Diet and Lifestyle Changes: The 1% Improvement Plan and Compounding Results

After encountering a book like “Good Energy,” it’s tempting to try pitching every ounce of processed food in the trash, rid your home of every piece of plastic, and start walking around barefoot to feel more connected to the Earth. In the right circumstances, I wholeheartedly support the last. The other items are dramatic outbursts unlikely to yield sustained improvement in health.

I once heard a French woman say, “The body does not like drama.” Indeed, no part of us likes drama. Drastic transformations are often only surface level, ignoring the ingrained habits and routines that make up our lives. How, then, do you make real and lasting change?

In the niche of business development there is a frequently mentioned example of the British professional cycling team. What has cycling got to do with business? And, for that matter, what do cycling and business have to do with plasticware? Well, Sir Dave Brailsford applied marginal gains and the principles of compounding to the British Cycling team, an organization that had won one single medal in its 76-year history. The strategy is one that can be applied to many areas of life, from an old house to general health and well-being.

In an interview with the Harvard Business Review, Sir Dave, as he is known, explains that by breaking down all the component parts of the physical and psychological conditions that go into cycling, he focused on how if they “improved each element by 1%, they would achieve a significant aggregated increase in performance.”

From fine-tuning aerodynamics to getting better mattresses (and traveling with those mattresses), improving handwashing and foregoing handshakes to reduce germ transmission, adjusting diet, and ridding the team of B+ cyclists, all these incremental adjustments in different areas led to outsize results. In the 2008 Olympics, the British cycling team won 7 out of the 10 possible gold medals in cycling.

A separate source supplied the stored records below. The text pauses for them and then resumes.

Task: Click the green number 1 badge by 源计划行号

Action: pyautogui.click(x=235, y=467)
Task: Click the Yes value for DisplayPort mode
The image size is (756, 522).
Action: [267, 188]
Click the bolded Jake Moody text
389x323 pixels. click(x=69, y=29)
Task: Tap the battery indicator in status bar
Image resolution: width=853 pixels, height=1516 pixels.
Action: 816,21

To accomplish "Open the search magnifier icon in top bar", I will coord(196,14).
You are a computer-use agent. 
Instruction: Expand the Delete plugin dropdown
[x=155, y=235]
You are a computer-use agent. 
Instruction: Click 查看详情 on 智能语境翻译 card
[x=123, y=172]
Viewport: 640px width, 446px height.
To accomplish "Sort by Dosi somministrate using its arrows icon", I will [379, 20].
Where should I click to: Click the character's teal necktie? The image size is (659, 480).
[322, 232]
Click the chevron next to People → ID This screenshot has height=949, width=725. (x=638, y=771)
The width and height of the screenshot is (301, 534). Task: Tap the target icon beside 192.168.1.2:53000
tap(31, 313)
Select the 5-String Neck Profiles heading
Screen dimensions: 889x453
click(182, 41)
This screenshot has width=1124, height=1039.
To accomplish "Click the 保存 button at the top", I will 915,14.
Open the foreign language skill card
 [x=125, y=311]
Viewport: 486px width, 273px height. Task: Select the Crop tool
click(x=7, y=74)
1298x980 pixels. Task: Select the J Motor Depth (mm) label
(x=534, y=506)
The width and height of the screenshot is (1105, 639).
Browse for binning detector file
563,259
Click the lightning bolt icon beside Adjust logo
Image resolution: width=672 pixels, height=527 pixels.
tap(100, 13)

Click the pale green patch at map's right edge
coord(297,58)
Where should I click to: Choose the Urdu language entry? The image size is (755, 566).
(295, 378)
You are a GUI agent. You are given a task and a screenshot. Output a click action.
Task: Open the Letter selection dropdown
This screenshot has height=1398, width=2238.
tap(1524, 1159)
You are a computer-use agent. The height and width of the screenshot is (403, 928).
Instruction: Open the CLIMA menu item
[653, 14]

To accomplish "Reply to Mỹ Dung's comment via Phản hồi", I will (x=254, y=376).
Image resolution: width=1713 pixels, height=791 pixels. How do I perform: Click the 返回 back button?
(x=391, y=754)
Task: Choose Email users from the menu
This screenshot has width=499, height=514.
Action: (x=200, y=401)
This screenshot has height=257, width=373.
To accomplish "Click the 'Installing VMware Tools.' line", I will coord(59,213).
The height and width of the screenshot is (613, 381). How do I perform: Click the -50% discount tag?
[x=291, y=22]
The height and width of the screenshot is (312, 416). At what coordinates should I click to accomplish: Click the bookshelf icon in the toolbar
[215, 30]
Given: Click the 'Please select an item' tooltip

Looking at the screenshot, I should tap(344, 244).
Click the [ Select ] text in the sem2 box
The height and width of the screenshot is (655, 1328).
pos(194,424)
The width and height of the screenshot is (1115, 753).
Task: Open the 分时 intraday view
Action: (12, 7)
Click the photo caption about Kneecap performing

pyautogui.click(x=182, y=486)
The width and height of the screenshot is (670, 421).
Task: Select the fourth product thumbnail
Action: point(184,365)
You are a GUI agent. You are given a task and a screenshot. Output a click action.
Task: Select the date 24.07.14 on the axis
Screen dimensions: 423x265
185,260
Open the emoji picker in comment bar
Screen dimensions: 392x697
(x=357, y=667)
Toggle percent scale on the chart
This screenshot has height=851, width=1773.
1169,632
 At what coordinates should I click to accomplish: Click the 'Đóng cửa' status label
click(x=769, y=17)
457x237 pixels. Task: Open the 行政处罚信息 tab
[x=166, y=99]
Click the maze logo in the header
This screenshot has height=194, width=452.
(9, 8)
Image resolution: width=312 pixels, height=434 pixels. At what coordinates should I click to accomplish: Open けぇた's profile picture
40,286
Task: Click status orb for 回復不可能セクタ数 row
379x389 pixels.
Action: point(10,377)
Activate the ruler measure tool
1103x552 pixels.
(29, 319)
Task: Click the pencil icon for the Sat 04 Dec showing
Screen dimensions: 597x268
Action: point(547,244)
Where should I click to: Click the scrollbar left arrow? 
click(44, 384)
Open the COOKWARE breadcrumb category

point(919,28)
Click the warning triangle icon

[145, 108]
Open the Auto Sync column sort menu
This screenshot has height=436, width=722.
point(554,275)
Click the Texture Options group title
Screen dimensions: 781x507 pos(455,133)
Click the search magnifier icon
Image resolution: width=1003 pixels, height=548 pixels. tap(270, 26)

How does the 1% improvement plan work? Sir Dave explained to the interviewer that at the beginning of the experiment, “the top of the Olympic podium seemed like a very long way away” and, he added, “Aiming for gold was too daunting.”

What’s especially interesting about the plan initially is, as Sir Dave describes it, “we weren’t even thinking of cycling, but more about behavioral psychology and how to create an environment for optimum performance.”

If we take this insight to the pantry, we realize that people who never eat Doritos are not necessarily those who have an iron will but rather those who have set up their pantry to be full of other, objectively superior, foods. We also discover the alternatively to feverishly throwing out large quantities of food and serviceable containers. Over time, we can tweak the incoming items: swap packaged snacks for homemade goods and vegetables.

To her credit, Means does point to this approach. I was particularly taken with her strategy for adding more fermented foods throughout your day: perhaps some kimchi with your breakfast, a little miso with your lunch, and some yogurt with your dinner.

Everything does not need to change all at once, and usually it will not. Incrementally altering different components can drastically change the end point of your course. Like Sir Dave’s bicycle experiment, the elements of living work together with compounding results. Better food leads to better sleep which improves the results of exercise which reinforces sleep which leads to craving less crap.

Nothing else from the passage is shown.